Indeed, it was those parallels which sunk the movie after its March 1998 release, limiting its total U.S. box office to under $40 million. After all, who needed to see a movie about the fake Clintons when the real ones were knee-deep in early Lewinsky?
Five years later, though, we can stop looking for parallels and evaluation John Travolta's Bill Clinton impersonation, and instead gaze with fresh eyes at the movie. And it's great.
For a detailed plot synopsis, go here -- no need to be redundant. All that you need to know is that we're dealing with a young political operative who gets sucked into to the Presidential primary campaign of a charismatic governor of a small southern state, and who becomes involved in various moral, ethical and strategic issues along the way.
And now here's what makes the movie work: there are no "bad guys" in the movie, no easy foils advancing obviously false propositions. Arguments are raised and debated passionately, and are resolved insofar as the plot necessitates moving forward -- but they aren't resolved as moral propositions. There are no answers here, and no One True Viewpoint artificially imposed by the filmmakers, only smart people raising good questions.
For example: one of the running debates in the movie is whether it's proper for a campaign to tar an opponent with sleazy episodes from his past -- not Keating Five-like episodes of fraudulent or unethical conduct, mind you, but very sad, very human behavior of people at their weakest. Well, if you assume that rivals from the other political party will find and use such information in the future, aren't you obligated to use it yourself during the primaries so that the party has a better chance of winning?
The movie posits a self-perpetuating downwards spiral of pessimism -- assume the worst of your foes' ethics, assume the worst of the media, assume that the public will respond to the lowest common denominator and only become engaged by scandal and muck -- and soon enough, even candidates dedicated to elevating public discourse feel compelled to engage in the same low tactics which provoke even more cynicism and pessimism.
Which is a shame. Because as the movie points out, the world of politics is still inhabited by a fair contigent of idealists and dreamers, people who desperately want to believe in their leaders and the possibility of real good to emerge from public office. But can you be an idealistic politician, an morally pure campaigner, and win? If you don't win, does it matter how ethically the campaign behaved? And can a man who sleeps with every woman he can (except his wife) in his private life neverthless be admirable in his public life?

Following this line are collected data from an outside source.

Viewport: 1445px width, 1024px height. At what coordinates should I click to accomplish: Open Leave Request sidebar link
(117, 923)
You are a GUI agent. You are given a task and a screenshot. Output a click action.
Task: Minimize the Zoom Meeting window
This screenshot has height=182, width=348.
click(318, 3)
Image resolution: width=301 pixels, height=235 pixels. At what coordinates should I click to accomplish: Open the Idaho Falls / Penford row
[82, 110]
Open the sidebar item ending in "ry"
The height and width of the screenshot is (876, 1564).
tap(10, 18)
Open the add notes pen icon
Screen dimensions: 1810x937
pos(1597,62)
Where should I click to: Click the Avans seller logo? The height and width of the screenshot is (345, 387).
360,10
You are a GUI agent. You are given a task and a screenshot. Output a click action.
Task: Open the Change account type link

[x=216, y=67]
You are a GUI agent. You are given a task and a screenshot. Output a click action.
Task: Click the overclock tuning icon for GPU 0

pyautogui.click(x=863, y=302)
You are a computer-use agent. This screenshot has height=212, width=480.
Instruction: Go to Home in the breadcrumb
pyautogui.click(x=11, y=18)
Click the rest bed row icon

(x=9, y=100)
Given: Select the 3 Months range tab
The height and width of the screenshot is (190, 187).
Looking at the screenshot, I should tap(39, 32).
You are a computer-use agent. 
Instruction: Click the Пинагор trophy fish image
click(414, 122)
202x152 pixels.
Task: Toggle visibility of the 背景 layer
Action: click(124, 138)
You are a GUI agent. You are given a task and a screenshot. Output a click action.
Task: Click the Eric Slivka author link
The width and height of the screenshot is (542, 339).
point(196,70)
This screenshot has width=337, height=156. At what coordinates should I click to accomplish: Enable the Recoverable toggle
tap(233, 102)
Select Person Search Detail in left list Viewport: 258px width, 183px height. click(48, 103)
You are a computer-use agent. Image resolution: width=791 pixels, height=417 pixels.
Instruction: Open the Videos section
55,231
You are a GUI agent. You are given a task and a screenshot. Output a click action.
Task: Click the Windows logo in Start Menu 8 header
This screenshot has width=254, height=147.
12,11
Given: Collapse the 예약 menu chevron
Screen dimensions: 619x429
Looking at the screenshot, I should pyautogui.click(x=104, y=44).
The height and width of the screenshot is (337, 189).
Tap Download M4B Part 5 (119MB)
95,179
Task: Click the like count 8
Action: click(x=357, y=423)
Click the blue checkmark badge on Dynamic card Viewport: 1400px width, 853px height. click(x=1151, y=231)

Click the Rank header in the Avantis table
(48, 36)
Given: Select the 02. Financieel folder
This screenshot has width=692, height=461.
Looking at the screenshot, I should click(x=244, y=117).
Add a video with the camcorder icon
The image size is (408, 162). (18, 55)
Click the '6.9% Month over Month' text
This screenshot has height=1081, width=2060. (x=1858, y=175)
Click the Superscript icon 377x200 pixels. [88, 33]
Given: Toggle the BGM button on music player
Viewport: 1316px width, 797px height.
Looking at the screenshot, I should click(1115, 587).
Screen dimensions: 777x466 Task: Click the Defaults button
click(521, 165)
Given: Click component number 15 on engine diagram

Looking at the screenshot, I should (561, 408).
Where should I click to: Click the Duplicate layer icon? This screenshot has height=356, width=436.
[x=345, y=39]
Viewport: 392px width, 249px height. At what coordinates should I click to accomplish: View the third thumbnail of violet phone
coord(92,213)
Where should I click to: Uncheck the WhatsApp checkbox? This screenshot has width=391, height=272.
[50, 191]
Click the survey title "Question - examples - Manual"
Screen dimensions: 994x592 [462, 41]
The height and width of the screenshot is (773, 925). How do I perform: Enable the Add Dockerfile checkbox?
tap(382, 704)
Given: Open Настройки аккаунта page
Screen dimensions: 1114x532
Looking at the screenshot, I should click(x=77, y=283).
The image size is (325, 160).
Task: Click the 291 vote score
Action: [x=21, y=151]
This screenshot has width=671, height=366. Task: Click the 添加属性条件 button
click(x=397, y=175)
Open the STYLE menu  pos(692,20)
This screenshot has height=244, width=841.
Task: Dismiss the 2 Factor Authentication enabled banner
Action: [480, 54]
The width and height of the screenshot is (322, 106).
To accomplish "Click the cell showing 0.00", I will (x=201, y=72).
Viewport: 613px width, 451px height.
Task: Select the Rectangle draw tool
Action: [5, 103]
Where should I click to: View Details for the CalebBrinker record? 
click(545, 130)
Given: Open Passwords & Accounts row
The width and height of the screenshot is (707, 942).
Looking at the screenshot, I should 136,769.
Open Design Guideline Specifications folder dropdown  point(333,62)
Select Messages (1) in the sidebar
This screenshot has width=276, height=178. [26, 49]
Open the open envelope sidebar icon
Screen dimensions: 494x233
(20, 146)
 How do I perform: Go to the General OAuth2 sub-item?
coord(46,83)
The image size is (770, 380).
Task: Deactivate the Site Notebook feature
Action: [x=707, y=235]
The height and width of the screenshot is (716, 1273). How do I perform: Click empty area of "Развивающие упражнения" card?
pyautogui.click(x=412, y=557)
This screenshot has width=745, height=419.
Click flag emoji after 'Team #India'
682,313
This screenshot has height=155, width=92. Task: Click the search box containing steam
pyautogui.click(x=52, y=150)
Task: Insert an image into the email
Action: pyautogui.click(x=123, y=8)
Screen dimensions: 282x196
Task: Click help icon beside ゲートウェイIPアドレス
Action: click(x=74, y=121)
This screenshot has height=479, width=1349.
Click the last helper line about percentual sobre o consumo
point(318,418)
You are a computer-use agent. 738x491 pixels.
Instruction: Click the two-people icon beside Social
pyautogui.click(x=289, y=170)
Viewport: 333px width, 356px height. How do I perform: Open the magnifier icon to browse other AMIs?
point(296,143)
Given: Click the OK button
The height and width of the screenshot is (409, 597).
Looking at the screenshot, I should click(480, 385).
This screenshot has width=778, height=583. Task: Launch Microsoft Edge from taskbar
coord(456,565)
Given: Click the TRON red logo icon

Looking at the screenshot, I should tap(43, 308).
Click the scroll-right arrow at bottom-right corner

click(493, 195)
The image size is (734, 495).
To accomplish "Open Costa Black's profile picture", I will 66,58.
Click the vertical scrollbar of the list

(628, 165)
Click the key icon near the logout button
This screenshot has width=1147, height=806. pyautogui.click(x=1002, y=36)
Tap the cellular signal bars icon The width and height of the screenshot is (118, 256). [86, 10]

Good questions, all, and unlike shallow political movies like The American President or Dave which pretend to raise lofty issues (the personal privacy of political figures and the need for "ordinary people" in Washington) yet resolve them in a facile, simplistic, "of course Richard Dreyfuss is a weenie!" manner, Primary Colors provides the viewer with no easy enemies to hate and all of the nuances and complexities of the real world.
The movie is well-cast and well-acted. Travolta's solid, Kathy Bates is incredible, Billy Bob Thornton is the only Jim Carville clone you'll ever need to see, and Maura Tierney is . . . well, at least it made it amusing last night to see her in a supporting role, because we were flipping back between Primary Colors and ER during the commercial breaks. Plus you've got Larry Hagman as Gov. Fred Picker, a pseudo-Perot, and it's a nice little performance from an underappreciated veteran actor.
Finally, Primary Colors is a movie about falling in love -- with a politician, that is. It's about the yearning so many of us have to want to believe in something larger than ourselves, and someone capable of putting those beliefs into action. And like love itself, sometimes we're disappointed in what we find when we peer too closely at the object of our affections, and it forces us to make hard choices: Do we just give up on the object of our affections? Do we become cynical about the prospects for ever achieving pure love, and give up on ever finding it? Or do we accept that we are dealing in the land of humans, not angels, and admit that something compromised might still be the best we are able to find?
This is the world of Primary Colors, and it is well worth your time to rent and enjoy.